Typically solutions that connect on-premise infrastructure to cloud storage in some way and bundle the cloud storage with the solution are the ones that charge like an storage array in the cloud instead of storage as a service.

Bundled offerings can work in your favor, but can also work against you if prices are going down. And Amazon has reduced prices dozens of different times for its various services since launching AWS in 2006. The S3 storage service started out at $0.15 per GB/month, and is now available for $0.023 — a nearly 85% decrease.

What Cloud Storage Pricing Red Flags Should I Watch For?

Based on conversations with several customers, we identified several things to beware of when buying cloud storage through a third-party:

  • Locked-in pricing. Some providers lock customers into pricing for the term of the contract. This means you can’t ride the cost of cloud storage down as prices drop.
  • Fixed upfront capacity. One customer told us they had to buy what amounted to a “cloud shelf” of storage — a fixed amount of storage in a 3 year contract. They were paying for cloud storage they weren’t using yet and were locked in on price, so it was effectively the same as buying on-premise storage.
  • Charging for logical capacity rather than actual usage. Most cloud filer solutions deduplicate and compress data to save space in the cloud, so they should pass those savings through to the customer. If they don’t, you’ll pay full tilt for your 20 TB, even though the actual cloud bucket is only at 3TB after dedupe and compression.
  • Marked up prices. To top it off, we heard from another customer who had calculated they were getting charged nearly a 100% markup for cloud storage. They were also paying for logical rather than deduped capacity, bringing the markup close to 400%.
  • No cloud provider choice. If cloud storage is bundled with another solution, that vendor is probably choosing the cloud provider that works best for them. You should be able to choose the one that works for you.
  • Data ownership. You should feel safe if your data is stored in your account with AWS, Google, Microsoft, or another major provider. But what if someone else owns and manages the account? If a small solution provider sits between you and the cloud, there’s a risk you could lose your data if the provider goes out of business (remember Nirvanix, when customers had to scramble to get their data out?).

Cloud storage prices are dropping by half roughly every 18 months, so accepting a fixed price contract makes little sense. Your peers and competitors who sign up later will get better pricing than you.

This works out to the moral equivalent of cable TV pricing. You agree to a one or two year contract to get a promotion, then see a better deal from your provider 12 months later -- but it’s only available to new customers.

You shouldn’t have to keep checking the price of cloud storage to make sure you’re getting the best deal. You should just reap the savings as pricing drops across the industry.
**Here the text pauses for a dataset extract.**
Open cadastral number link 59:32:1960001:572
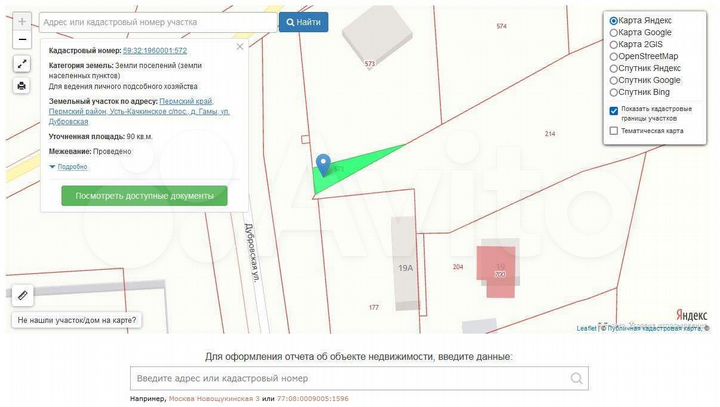The image size is (720, 407). click(154, 49)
Takeaways on Cloud Storage Pricing

In the end, you are typically best served when you take advantage of the flexible scaling that cloud storage offers.

Buying the headroom before you need it is not necessary or wise with cloud storage. Instead, ride the wave of dropping prices and allocate the savings towards tech that will enhance your organization’s cloud experience.
On that note, we believe it’s clear you should buy cloud storage separately from any on-premises technology that connects you to the cloud. You’d be wary if your ISP offered to bundle AWS S3, Azure BLOB, or Google Cloud Storage with their internet service; you should be equally skeptical of infrastructure vendors doing the same.

An intelligent hybrid cloud file system feels like it’s part of your datacenter, but we believe you should choose your cloud provider and get the full benefit of cloud economics as prices drop. We fully support most public and cloud providers, so you can choose the one that’s best for you.